*** Block opens ***

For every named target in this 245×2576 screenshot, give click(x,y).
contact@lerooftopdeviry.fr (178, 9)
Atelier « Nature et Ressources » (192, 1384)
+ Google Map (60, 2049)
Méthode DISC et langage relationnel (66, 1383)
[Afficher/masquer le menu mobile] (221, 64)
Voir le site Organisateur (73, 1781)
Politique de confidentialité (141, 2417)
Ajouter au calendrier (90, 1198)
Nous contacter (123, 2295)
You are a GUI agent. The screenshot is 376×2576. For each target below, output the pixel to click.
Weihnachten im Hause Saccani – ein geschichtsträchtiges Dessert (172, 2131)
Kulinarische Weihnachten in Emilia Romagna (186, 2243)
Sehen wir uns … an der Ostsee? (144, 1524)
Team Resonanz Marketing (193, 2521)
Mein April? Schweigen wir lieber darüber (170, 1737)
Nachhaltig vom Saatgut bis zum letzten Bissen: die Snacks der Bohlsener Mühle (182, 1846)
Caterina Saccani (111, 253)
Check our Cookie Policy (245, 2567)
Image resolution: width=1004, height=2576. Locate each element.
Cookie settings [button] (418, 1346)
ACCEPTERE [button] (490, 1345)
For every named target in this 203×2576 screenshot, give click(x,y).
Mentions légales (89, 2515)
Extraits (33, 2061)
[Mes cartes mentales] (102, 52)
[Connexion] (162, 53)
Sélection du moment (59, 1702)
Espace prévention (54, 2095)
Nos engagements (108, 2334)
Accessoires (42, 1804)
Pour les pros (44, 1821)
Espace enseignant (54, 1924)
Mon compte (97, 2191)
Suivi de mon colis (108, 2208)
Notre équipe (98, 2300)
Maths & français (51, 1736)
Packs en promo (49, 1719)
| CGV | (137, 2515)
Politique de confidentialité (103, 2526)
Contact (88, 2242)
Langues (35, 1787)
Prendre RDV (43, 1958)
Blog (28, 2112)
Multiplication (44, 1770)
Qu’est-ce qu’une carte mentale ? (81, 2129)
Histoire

*** Block closes ***

Copy the data above in full, character for character.

[Answer to this task]
For every named target in this 245×2576 screenshot, give click(x,y).
contact@lerooftopdeviry.fr (178, 9)
Atelier « Nature et Ressources » (192, 1384)
+ Google Map (60, 2049)
Méthode DISC et langage relationnel (66, 1383)
[Afficher/masquer le menu mobile] (221, 64)
Voir le site Organisateur (73, 1781)
Politique de confidentialité (141, 2417)
Ajouter au calendrier (90, 1198)
Nous contacter (123, 2295)
You are a GUI agent. The screenshot is 376×2576. For each target below, output the pixel to click.
Weihnachten im Hause Saccani – ein geschichtsträchtiges Dessert (172, 2131)
Kulinarische Weihnachten in Emilia Romagna (186, 2243)
Sehen wir uns … an der Ostsee? (144, 1524)
Team Resonanz Marketing (193, 2521)
Mein April? Schweigen wir lieber darüber (170, 1737)
Nachhaltig vom Saatgut bis zum letzten Bissen: die Snacks der Bohlsener Mühle (182, 1846)
Caterina Saccani (111, 253)
Check our Cookie Policy (245, 2567)
Image resolution: width=1004, height=2576. Locate each element.
Cookie settings [button] (418, 1346)
ACCEPTERE [button] (490, 1345)
For every named target in this 203×2576 screenshot, give click(x,y).
Mentions légales (89, 2515)
Extraits (33, 2061)
[Mes cartes mentales] (102, 52)
[Connexion] (162, 53)
Sélection du moment (59, 1702)
Espace prévention (54, 2095)
Nos engagements (108, 2334)
Accessoires (42, 1804)
Pour les pros (44, 1821)
Espace enseignant (54, 1924)
Mon compte (97, 2191)
Suivi de mon colis (108, 2208)
Notre équipe (98, 2300)
Maths & français (51, 1736)
Packs en promo (49, 1719)
| CGV | (137, 2515)
Politique de confidentialité (103, 2526)
Contact (88, 2242)
Langues (35, 1787)
Prendre RDV (43, 1958)
Blog (28, 2112)
Multiplication (44, 1770)
Qu’est-ce qu’une carte mentale ? (81, 2129)
Histoire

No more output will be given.